** start of Records shown **

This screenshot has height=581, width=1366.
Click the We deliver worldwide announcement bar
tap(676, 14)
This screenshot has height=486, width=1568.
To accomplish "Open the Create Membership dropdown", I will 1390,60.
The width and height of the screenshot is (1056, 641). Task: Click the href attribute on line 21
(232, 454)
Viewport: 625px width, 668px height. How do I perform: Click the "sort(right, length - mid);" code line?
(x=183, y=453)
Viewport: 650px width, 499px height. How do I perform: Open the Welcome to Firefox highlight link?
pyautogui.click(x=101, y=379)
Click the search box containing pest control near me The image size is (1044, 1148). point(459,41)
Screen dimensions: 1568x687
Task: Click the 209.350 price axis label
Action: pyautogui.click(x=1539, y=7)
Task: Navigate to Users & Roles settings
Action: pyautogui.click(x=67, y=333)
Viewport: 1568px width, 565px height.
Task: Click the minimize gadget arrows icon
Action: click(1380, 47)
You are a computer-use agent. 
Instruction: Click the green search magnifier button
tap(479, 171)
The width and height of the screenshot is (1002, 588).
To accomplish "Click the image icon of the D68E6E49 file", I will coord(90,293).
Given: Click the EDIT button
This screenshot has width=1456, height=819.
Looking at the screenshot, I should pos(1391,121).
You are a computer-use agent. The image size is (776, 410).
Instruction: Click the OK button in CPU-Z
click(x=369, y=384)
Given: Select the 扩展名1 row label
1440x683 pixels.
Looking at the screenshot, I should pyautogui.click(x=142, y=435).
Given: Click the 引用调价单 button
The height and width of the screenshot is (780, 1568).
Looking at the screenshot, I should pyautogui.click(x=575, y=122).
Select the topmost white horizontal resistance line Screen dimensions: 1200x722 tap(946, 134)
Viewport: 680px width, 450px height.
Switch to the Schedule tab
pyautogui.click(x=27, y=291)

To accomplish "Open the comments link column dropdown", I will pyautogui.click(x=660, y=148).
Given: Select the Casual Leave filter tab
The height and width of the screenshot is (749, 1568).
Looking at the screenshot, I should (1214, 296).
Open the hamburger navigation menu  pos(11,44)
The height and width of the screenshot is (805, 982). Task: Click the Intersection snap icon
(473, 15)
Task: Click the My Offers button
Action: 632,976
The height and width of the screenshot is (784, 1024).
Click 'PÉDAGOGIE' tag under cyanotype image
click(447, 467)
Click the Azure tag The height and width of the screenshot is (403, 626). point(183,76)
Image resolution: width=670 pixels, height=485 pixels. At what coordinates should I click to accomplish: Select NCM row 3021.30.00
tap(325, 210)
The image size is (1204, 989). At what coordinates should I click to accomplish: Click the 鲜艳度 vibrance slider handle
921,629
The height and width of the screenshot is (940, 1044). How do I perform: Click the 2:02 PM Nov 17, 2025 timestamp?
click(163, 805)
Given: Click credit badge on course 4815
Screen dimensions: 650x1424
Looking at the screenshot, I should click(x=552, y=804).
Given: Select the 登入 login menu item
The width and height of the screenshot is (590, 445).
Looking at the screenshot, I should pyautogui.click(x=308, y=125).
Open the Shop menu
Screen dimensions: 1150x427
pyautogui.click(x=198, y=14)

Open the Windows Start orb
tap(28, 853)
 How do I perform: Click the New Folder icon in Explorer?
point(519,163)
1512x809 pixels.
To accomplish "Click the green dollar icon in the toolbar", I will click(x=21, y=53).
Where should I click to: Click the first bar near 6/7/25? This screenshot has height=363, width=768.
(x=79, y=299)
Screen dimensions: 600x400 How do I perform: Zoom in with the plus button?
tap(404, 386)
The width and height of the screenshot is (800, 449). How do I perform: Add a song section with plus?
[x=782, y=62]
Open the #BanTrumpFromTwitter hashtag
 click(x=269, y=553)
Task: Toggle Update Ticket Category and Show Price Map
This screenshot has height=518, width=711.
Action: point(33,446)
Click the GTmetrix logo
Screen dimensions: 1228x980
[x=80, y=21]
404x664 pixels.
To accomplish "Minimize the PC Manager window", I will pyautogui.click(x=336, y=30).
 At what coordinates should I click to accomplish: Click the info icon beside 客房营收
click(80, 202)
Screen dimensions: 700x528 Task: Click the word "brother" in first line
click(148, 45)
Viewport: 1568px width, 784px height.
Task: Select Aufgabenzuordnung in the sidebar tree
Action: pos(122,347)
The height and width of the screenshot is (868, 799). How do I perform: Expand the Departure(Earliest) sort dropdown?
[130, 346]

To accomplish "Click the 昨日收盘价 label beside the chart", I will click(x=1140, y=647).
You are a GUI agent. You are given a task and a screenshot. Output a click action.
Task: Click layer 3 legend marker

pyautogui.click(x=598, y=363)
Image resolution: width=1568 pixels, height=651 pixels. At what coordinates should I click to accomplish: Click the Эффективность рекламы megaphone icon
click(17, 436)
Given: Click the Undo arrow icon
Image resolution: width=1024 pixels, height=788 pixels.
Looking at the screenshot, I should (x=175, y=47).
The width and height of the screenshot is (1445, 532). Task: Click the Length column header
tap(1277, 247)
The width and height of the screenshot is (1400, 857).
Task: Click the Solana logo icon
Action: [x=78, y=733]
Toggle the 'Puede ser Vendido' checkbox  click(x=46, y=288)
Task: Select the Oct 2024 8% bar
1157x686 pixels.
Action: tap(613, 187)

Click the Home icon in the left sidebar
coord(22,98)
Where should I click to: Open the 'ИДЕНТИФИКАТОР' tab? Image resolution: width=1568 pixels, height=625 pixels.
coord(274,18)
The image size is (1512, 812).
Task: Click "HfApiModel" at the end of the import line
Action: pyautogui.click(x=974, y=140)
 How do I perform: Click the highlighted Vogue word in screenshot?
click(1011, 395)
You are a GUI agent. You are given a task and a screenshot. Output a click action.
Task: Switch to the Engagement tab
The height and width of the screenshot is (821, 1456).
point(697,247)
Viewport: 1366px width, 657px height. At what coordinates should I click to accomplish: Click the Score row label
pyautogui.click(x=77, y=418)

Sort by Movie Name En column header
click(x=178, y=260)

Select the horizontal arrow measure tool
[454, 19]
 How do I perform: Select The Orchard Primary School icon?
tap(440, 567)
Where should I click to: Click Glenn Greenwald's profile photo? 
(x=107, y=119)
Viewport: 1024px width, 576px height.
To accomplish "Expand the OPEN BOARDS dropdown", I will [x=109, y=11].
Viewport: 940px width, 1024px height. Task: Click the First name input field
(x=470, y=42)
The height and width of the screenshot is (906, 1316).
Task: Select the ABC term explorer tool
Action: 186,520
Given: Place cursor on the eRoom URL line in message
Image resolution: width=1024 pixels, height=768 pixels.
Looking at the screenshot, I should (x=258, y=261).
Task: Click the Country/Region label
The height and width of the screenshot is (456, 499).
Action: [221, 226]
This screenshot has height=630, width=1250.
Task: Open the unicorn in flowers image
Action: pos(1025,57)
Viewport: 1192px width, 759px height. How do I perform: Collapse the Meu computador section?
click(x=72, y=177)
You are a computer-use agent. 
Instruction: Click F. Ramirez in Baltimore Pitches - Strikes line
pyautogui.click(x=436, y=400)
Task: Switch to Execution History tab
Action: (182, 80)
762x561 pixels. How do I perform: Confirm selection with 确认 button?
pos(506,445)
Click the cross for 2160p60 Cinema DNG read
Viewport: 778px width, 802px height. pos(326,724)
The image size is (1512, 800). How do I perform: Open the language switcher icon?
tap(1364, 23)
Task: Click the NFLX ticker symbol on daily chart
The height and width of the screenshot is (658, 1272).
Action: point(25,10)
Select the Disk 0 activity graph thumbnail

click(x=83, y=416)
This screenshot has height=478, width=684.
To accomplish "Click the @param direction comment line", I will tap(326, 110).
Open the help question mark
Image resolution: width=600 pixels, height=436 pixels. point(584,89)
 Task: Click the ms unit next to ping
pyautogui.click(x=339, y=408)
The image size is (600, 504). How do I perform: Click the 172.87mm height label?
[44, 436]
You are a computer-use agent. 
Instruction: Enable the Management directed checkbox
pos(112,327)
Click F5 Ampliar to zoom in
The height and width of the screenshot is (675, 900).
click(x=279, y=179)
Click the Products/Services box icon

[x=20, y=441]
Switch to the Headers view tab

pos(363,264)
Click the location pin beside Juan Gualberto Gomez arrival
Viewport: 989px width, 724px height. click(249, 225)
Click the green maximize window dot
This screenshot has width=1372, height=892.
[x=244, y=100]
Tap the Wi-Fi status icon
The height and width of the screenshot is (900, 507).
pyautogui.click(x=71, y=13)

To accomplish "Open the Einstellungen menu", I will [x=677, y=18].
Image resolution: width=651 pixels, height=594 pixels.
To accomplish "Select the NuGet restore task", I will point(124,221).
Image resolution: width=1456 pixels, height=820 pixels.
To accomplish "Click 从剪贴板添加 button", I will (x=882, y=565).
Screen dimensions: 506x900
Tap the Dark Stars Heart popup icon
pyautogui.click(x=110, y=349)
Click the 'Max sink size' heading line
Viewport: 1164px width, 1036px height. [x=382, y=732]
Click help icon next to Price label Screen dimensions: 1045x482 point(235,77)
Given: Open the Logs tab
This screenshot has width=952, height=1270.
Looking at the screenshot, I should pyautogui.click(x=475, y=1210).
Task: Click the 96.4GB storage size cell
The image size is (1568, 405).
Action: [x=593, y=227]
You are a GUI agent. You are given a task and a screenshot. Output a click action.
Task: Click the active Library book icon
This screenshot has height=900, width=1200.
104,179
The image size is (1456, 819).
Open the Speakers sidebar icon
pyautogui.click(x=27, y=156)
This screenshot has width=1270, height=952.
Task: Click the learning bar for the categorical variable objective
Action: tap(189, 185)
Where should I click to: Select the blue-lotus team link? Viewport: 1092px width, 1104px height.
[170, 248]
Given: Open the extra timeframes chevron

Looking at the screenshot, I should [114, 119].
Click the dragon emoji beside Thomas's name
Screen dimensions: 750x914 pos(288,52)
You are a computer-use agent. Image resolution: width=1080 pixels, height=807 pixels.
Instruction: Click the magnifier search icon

** end of Records shown **

Exercise goal:
In the items from the line with "How do I perform: Click the New" up to and including the line with "Looking at the screenshot, I should (x=175, y=47).", substitute "symbol" for every "icon" and give those lines again with nothing else changed.

Solution to this task:
 How do I perform: Click the New Folder symbol in Explorer?
point(519,163)
1512x809 pixels.
To accomplish "Click the green dollar symbol in the toolbar", I will click(x=21, y=53).
Where should I click to: Click the first bar near 6/7/25? This screenshot has height=363, width=768.
(x=79, y=299)
Screen dimensions: 600x400 How do I perform: Zoom in with the plus button?
tap(404, 386)
The width and height of the screenshot is (800, 449). How do I perform: Add a song section with plus?
[x=782, y=62]
Open the #BanTrumpFromTwitter hashtag
 click(x=269, y=553)
Task: Toggle Update Ticket Category and Show Price Map
This screenshot has height=518, width=711.
Action: point(33,446)
Click the GTmetrix logo
Screen dimensions: 1228x980
[x=80, y=21]
404x664 pixels.
To accomplish "Minimize the PC Manager window", I will pyautogui.click(x=336, y=30).
 At what coordinates should I click to accomplish: Click the info symbol beside 客房营收
click(80, 202)
Screen dimensions: 700x528 Task: Click the word "brother" in first line
click(148, 45)
Viewport: 1568px width, 784px height.
Task: Select Aufgabenzuordnung in the sidebar tree
Action: pos(122,347)
The height and width of the screenshot is (868, 799). How do I perform: Expand the Departure(Earliest) sort dropdown?
[130, 346]

To accomplish "Click the 昨日收盘价 label beside the chart", I will click(x=1140, y=647).
You are a GUI agent. You are given a task and a screenshot. Output a click action.
Task: Click layer 3 legend marker

pyautogui.click(x=598, y=363)
Image resolution: width=1568 pixels, height=651 pixels. At what coordinates should I click to accomplish: Click the Эффективность рекламы megaphone symbol
click(17, 436)
Given: Click the Undo arrow symbol
Image resolution: width=1024 pixels, height=788 pixels.
Looking at the screenshot, I should (x=175, y=47).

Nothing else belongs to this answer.